▶ _Passage given_
+ + +

# Coupler Heights



## ChaoticRambo (Nov 20, 2010)

Wasn't sure exactly where to put this, figured this was the best place.

As our outdoor elevated railroad keeps coming along, the prospect of getting larger engines is coming nearer.

With this anticipation, we are planning to convert our narrow gauge rolling stock to Accucraft 1:20.3 narrow gauge couplers. I just got two pair to test them, and make sure we can mount them to our cars, but then I realized we don't know what height Accucraft mounts their couplers since I only have a Ruby.

So I was wondering what height Accucraft mounts their couplers (rail head to center-line of coupler).


Thanks for any input.


----------



## John J (Dec 29, 2007)

I would start with my Engine. I would mout a coupler on it then match a cars to it. Got any pictures of the existing couplers and the replacements?


----------



## ChaoticRambo (Nov 20, 2010)

Posted By John J on 12 Apr 2011 09:14 AM 
I would start with my Engine. I would mout a coupler on it then match a cars to it. Got any pictures of the existing couplers and the replacements? 
See that is the problem, we only have one Accucraft engine as of right now, the Ruby - which has link-in-pin. We don't actually have an Accucraft engine with knuckle couplers to match.

Our current rolling stock has a mixture of Bachmann knuckle couplers and hook-and-loop couplers.


We will be converting ALL our narrow gauge equipment to Accucraft knuckle couplers. 


We want to base all coupler heights off what Accucraft uses, because those are going to be our primary engines.


----------



## Bruce Chandler (Jan 2, 2008)

Get a Kadee Coupler gauge and use that to establish your standard.


----------



## Dave Meashey (Jan 2, 2008)

I agree with Bruce. The Kadee coupler gauge should establish a standard for you. I have read elsewhere on this site that the Accucraft couplers will connect with Kadees, so the gauge should serve you well as a guide for mounting your couplers. 

Best wishes, 
David Meashey


----------



## East Broad Top (Dec 29, 2007)

Accucraft and Kadee both use 1 1/8" centerline as their standard. Accucraft's coupler boxes have a bit more vertical play in them, so sometimes they're a touch higher or lower. Unless your track is particularly uneven, that minor variation shouldn't be an issue. 

Later, 

K


----------



## ChaoticRambo (Nov 20, 2010)

Thanks everyone, this will help a lot.

Next step is to look into how much we are going to have to modify our cars to accommodate the body mounted coupler pocket.


----------

+ + +

▶ _Stored rows_
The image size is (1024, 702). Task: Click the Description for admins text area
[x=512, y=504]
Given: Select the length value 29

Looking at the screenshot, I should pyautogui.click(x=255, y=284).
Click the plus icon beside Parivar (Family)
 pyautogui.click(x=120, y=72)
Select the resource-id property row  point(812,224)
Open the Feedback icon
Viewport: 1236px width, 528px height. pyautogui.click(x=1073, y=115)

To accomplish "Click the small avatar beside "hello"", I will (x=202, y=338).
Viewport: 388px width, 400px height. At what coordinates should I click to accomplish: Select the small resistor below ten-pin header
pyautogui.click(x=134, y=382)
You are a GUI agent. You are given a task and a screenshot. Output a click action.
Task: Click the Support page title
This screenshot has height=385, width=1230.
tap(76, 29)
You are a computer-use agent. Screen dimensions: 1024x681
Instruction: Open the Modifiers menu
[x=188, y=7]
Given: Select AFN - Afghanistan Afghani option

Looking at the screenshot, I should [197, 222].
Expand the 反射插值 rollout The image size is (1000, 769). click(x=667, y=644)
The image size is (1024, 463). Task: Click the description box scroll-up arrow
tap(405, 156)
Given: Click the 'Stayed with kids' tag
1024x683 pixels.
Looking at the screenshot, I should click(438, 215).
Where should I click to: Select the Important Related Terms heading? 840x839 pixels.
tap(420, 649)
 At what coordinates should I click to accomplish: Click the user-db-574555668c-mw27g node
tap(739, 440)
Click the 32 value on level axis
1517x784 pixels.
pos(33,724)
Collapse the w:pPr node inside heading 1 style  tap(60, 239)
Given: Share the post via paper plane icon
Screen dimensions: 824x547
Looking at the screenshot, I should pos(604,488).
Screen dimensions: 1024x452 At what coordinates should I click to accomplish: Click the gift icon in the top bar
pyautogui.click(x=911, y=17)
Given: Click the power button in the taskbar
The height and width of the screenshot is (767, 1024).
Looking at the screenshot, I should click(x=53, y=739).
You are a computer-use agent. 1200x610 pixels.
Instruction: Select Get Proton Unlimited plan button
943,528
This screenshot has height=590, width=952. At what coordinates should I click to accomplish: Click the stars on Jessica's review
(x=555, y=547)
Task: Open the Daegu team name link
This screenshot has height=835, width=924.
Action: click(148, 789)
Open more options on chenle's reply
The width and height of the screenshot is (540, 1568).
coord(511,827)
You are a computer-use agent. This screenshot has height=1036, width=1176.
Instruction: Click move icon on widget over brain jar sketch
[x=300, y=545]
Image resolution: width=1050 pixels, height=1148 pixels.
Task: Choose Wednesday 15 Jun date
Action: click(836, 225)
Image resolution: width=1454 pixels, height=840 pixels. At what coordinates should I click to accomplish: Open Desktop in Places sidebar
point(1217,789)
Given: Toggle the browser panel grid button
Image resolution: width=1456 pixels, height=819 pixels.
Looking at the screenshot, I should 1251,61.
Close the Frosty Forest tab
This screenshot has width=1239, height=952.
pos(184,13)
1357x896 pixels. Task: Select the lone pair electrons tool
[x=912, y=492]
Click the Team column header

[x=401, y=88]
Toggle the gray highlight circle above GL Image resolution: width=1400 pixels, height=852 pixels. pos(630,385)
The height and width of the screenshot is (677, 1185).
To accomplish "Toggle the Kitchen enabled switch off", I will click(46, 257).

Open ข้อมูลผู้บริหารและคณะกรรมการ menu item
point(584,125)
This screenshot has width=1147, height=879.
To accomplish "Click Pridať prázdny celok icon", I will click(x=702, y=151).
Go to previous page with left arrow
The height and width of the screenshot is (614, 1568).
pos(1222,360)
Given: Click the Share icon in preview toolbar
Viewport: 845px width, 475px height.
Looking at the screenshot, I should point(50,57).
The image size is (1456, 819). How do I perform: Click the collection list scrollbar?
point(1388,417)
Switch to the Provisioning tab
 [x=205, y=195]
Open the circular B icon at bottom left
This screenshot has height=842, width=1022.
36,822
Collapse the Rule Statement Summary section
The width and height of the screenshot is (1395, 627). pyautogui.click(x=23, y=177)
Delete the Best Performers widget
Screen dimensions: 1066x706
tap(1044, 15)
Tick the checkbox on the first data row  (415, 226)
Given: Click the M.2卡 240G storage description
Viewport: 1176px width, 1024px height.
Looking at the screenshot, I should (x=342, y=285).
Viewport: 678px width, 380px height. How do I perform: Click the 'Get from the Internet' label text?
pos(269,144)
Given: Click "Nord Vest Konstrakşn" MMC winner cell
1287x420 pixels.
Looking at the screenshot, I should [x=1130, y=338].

+ + +

▶ _Given problem 1_
Answer these questions from the coupler heights thread:
(a) What kind of coupler does the Ruby have?
(b) What centerline height do Accucraft and Kadee both use as their standard?
(c) Which two kinds of coupler are on the current rolling stock?
▶ _Given problem 2_
Reproduce the section of the rows that opens with the line containing "Tick the checkbox" and runs through the last of the rows.
The coupler heights thread and the rows are unrelated material.

▶ _Worked solution 1_
(a) Link-in-pin.
(b) 1 1/8".
(c) Bachmann knuckle couplers and hook-and-loop couplers.

▶ _Worked solution 2_
Tick the checkbox on the first data row  (415, 226)
Given: Click the M.2卡 240G storage description
Viewport: 1176px width, 1024px height.
Looking at the screenshot, I should (x=342, y=285).
Viewport: 678px width, 380px height. How do I perform: Click the 'Get from the Internet' label text?
pos(269,144)
Given: Click "Nord Vest Konstrakşn" MMC winner cell
1287x420 pixels.
Looking at the screenshot, I should [x=1130, y=338].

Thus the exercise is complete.